The impact of machine learning algorithms on model performance

The performance of models trained on better descriptors and ML algorithms

Based on the above results, we selected long theory-based features and XGBoost algorithms and tried to construct an accurate MLSF. As shown in Fig. 6B, decomposing the single energy terms into the contribution scores (IFPs) of protein residues and ligand atoms could dramatically improve the model performance. The ChemPLP ifp was used as a new theory-based feature combination because the model built on this feature performed best among the 8 models in Additional file 1: Figure S3B. In addition, the energy components of NNScore and Smina were also implemented in the new theory-based features because these two SFs provided a number of useful complementary descriptors. The interaction components (i.e., entropy term and knowledge-based potential) that were not provided by ChemPLP ifp, NNScore and Smina were supplemented by SMoG2016 [47] As ChemPLP is one of the SFs in the commercial software GOLD, the model may be restricted for academic use, and the speed of generating ChemPLP ifp is very slow. For this reason, we introduced feature combinations consisting of descriptors only from NNScore and Smina, which not only provided a full description of the protein–ligand interaction but also showed faster calculating speed (shown in Table 5).

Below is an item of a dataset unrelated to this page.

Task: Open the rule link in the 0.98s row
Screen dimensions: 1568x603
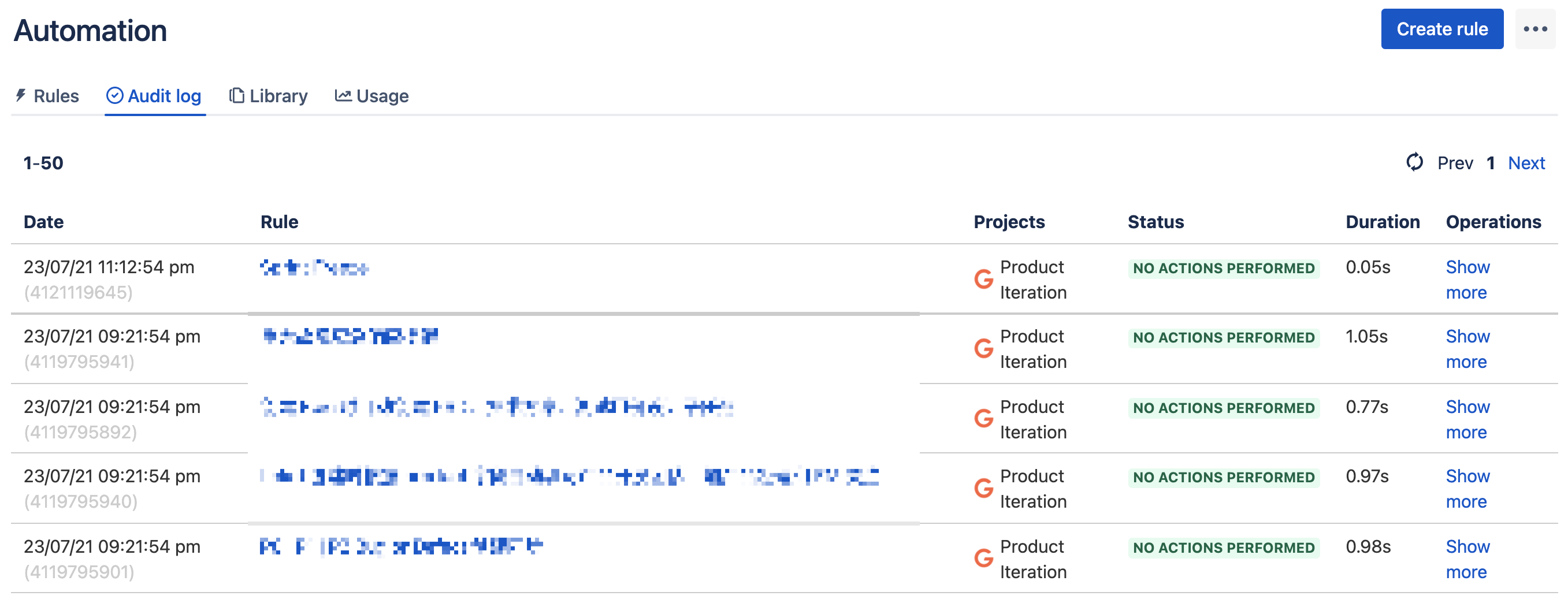Action: click(401, 546)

Table 5 New theory-based feature combination

The XGBoost algorithm was further utilized to construct the target-specific SF and the model was then tested on the DUD-E set (Table 6). In general, the models trained on the new theory-based feature combinations outperformed the classical SFs. The Smina_nn model performed the best under most circumstances, and the Chemplp_smina_nn_smo model also achieved competitive performance. Therefore, Smina_nn model was retained as our final model named as the theory-based interaction energy component (TB-IEC) Score.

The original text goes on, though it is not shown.